Jika manajemen berhubungan dengan hal meng-ada, maka kepemimpinan adalah hal menjadi. Oleh karena itu keduanya tak bisa dipisahkan. Meng-ada dan menjadi memang tampak relatif dalam arti mana yang mendahului. Tetapi sebagai jalan hidup, maka hal menjadi adalah yang pertama-tama harus dipahami, disadari, dan lalu dijalani. Dengan demikian hal menjadi merupakan titik pangkal menuju pembebasan spiritual secara sadar. Yaitu, sebuah upaya untuk merespon kehidupan dengan kesadaran diri, imajinasi, suara hati, dan kehendak bebas.
Maka, menjadi cita-cita setiap manusia untuk mencapai kebijaksanaan dan pencerahan. Cita-cita tersebut bertitik pangkal pada konsepsi: "ia yang mengenal yang lain adalah bijaksana, ia yang mengenal diri sendiri adalah cerah. Pencerahan lahir melalui penyadaran pribadi, sedang kebijaksanaan adalah aspek obyektif dari perwujudan dan fungsi aktual pencerahan, yaitu kesadaran agung atau realita absolut yang tak berkondisi dari semua fenomena keberadaan.
Kita semua tahu, komunikasi dan interaksi antar pribadi merupakan substansi kunci dari kehidupan sosial. Sebagai gambaran, kemampuan sensori manusia itu sangat indah dan sangat luas. Kemampuan kita merasakan dunia sekeliling kita, kemampuan menyerap dan menyimpan informasi, dan kemampuan kita menyampaikannya kepada orang lain, telah banyak memberikan peluang dan kesempatan yang memungkinkan umat manusia mengembangkan peradaban seperti yang kita alami sampai hari ini.

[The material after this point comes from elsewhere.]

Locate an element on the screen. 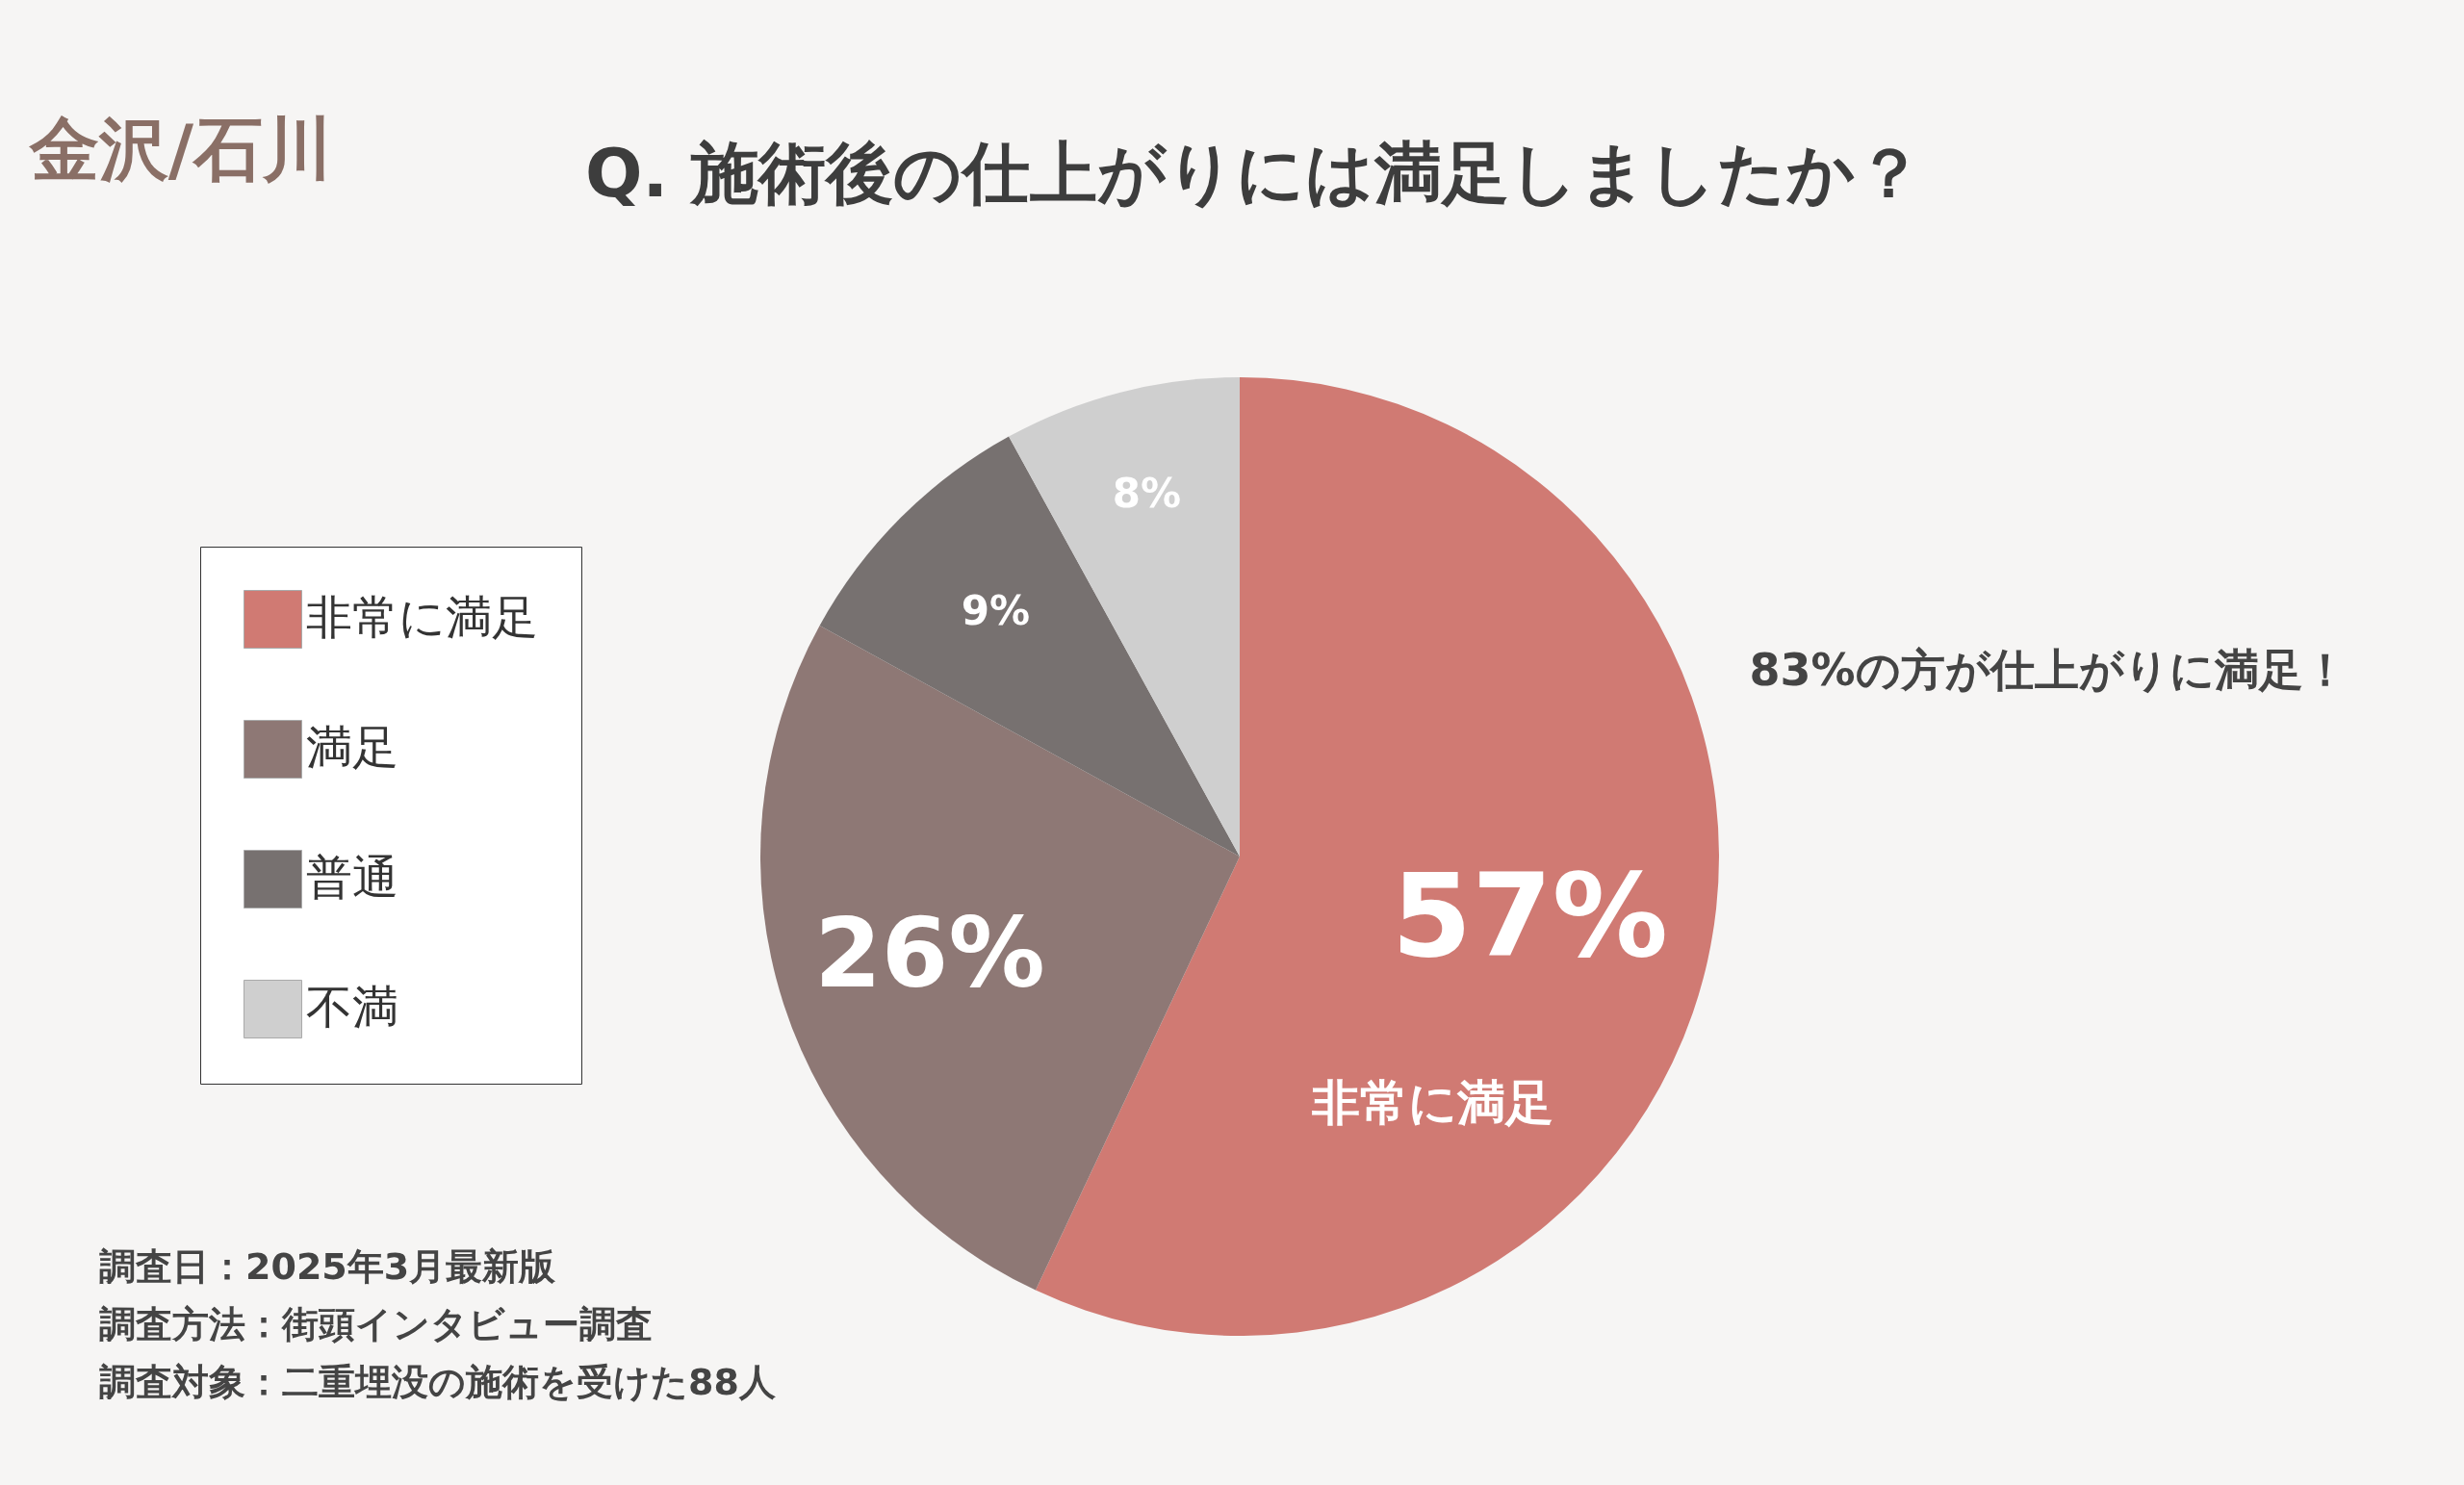  text: 調査方法：街頭インタビュー調査 is located at coordinates (376, 1324).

Proses komunikasi antar pribadi, mengikutsertakan seluruh indra perasaan seperti: mendengarkan, melihat, menyentuh, mencium, dan merasakan¾dan bahkan, mungkin sekali juga mengikutsertakan persepsi extra-sensory yang lain yang tidak tetap. Karenanya, nilai-nilai
yang terkandung di dalamnya¾sangat bergantung pada kesederhanaan asumsi - dan sejumlah sifat-sifat karakteristik yang dibutuhkan - serta pengetahuan yang berkaitan dengan kemampuan memprediksi kemungkinan-kemungkinan yang dihasilkan oleh perilaku.

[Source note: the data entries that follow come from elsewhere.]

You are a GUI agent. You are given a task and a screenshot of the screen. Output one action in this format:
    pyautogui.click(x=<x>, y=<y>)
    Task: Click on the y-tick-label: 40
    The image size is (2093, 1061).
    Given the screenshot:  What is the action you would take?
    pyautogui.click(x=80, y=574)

Konkritnya, setiap perilaku akan berdampak secara personal maupun sosial. Kemampuan seseorang memprediksi kemungkinan-kemungkinan yang dihasilkan oleh perilakunya akan mempersempit atau meminimalisasikan benturan atau konflik-konflik radikal yang tidak seharusnya terjadi. Penting bagi individu untuk mengetahui ego state mana yang mengambil keputusan. Dengan begitu, ia akan lebih siap untuk menghadapi umpan-balik. Pendek kata, seseorang akan semakin mampu mengoperasionalkan nilai-nilai yang dibentuknya melalui proses penggalian secara mendalam. Ini semua akan memperkaya dirinya dengan hal-hal baik yang bersifat relatif maupun yang absolut.
Jadi, sebagai komunitas, manusia mestinya mengutamakan proses belajar yang bertitik pangkal bukan pada pengetahuan saja, melainkan mengarah pada pengolahan suara hati manusia untuk mengerti hakikat dirinya sendiri, untuk sampai pada tataran kesadaran murni berupa pencapaian akan kebijaksanaan dan pencerahan.
Intinya adalah, suatu ziarah untuk menjalani kehidupan dengan kebijaksanaan, dengan karunia, dan dengan kehangatan.